Received: 20 march 2024

Accepted: 31 july 2024

Abstract: This study aimed to analyse the aerodynamics by numerical simulations with computer fluid dynamics of an able-bodied cyclist and a shoulder-amputee cyclist. An elite cyclist volunteered for this research; the cyclist was scanned with his competition gear and bicycle and the able-bodied and shoulder amputee 3D cyclists models were created. Numerical simulations were conducted between 1 m/s and 13 m/s (with increments of 1 m/s) with the fluent code. The effective surface area (ACd) varied between 0.38 and 0.59 m2 for the able-bodied cyclist; whereas, for the shoulder-amputee, it varied between 0.29 m2 and 0.62 m2. The ACd difference between the able-bodied and the amputee ranged from 3% to 28% and the drag differed between 2% and 19%. The drag coefficient ranged between 0.55 and 0.84 for the able-bodied and from 0.45 and 0.92 for the shoulder-amputee. The drag ranged across the different velocities (1-13 m/s) from 0.36 N – 39.25 N for the able-bodied cyclist and for the shoulder-amputee between 0.38 N – 31.69 N. The two cyclist models presented significant differences and small effect sizes (t = 2.720; p = 0.019; d = 0.18). The linear regression models computed the drag differences between the able-bodied and the disabled cyclist; a significant relationship and very high effect sizes for drag (R2 = 0.997; R2a = 0.995; SEE = 0.996; p < 0.001) were observed. This study allowed us to conclude that the shoulder-amputee cyclist presents a lower drag compared to the able-bodied one.

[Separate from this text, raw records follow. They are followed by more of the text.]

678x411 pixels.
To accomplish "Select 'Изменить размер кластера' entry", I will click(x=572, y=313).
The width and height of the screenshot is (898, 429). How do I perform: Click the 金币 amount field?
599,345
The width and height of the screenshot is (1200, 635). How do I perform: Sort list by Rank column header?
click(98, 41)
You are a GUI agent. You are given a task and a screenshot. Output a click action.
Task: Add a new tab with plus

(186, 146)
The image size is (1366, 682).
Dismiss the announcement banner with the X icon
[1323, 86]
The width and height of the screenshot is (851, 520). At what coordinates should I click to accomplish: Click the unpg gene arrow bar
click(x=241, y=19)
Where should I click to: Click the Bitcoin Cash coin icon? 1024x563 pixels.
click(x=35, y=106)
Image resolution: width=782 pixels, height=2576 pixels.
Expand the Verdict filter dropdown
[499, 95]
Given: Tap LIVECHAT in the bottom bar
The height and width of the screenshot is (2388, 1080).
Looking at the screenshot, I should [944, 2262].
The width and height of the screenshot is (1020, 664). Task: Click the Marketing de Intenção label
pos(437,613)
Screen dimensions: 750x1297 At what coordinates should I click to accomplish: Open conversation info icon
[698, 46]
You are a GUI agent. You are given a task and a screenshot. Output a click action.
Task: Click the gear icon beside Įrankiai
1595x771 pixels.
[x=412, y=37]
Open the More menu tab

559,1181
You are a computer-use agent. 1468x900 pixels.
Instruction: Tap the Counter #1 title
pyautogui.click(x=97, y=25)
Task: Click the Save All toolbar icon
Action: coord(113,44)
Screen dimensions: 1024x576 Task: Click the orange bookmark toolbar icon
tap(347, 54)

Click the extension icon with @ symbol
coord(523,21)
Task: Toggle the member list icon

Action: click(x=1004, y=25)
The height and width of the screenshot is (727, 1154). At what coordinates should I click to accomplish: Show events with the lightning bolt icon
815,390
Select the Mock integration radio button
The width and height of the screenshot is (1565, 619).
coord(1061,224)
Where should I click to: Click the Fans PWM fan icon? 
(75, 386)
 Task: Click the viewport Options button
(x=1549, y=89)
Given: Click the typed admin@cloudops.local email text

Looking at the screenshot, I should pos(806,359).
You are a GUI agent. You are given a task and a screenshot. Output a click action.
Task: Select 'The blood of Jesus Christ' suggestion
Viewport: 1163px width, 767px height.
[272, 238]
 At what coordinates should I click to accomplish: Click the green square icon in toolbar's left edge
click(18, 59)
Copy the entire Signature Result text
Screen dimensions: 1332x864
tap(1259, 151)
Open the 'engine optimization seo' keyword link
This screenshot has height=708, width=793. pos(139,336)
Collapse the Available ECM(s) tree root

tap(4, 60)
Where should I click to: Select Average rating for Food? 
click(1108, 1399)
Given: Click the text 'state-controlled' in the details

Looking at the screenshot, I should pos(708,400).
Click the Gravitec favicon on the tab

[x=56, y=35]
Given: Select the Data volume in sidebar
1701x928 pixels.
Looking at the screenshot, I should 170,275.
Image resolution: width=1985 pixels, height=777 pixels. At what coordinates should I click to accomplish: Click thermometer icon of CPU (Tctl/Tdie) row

Keywords: Cycling, CFD, able-bodied, drag, paralympic.

Resumen: Este estudio tuvo como objetivo analizar la aerodinámica mediante simulaciones numéricas con dinámica de fluidos computacional de un ciclista sin discapacidad y un ciclista con amputación de hombro. Un ciclista de élite se ofreció como voluntario para esta investigación; el ciclista fue escaneado con su equipo de competición y bicicleta, y se crearon modelos tridimensionales de ciclistas con y sin discapacidad de hombro. Se realizaron simulaciones numéricas entre 1 m/s y 13 m/s (con incrementos de 1 m/s) con el código Fluent. El área efectiva de superficie (ACd) varió entre 0.38 y 0.59 m2 para el ciclista sin discapacidad, mientras que para el ciclista con amputación de hombro varió entre 0.29 m2 y 0.62 m2. La diferencia de ACd entre el ciclista sin discapacidad y el amputado de hombro osciló entre el 3% y el 28%, y la resistencia varió entre el 2% y el 19%. El coeficiente de resistencia varió entre 0.55 y 0.84 para el ciclista sin discapacidad y entre 0.45 y 0.92 para el ciclista con amputación de hombro. La resistencia varió en las diferentes velocidades (1-13 m/s) desde 0.36 N hasta 39.25 N para el ciclista sin discapacidad y desde 0.38 N hasta 31.69 N para el ciclista con amputación de hombro. Los dos modelos de ciclistas presentaron diferencias significativas y tamaños de efecto pequeños (t = 2.720; p = 0.019; d = 0.18). Los modelos de regresión lineal calcularon las diferencias de resistencia entre el ciclista sin discapacidad y el ciclista discapacitado; se observó una relación significativa y tamaños de efecto muy altos para la resistencia (R2 = 0.997; R2a = 0.995; SEE = 0.996; p < 0.001). Este estudio nos permitió concluir que el ciclista con amputación de hombro presenta una resistencia menor en comparación con el ciclista sin discapacidad.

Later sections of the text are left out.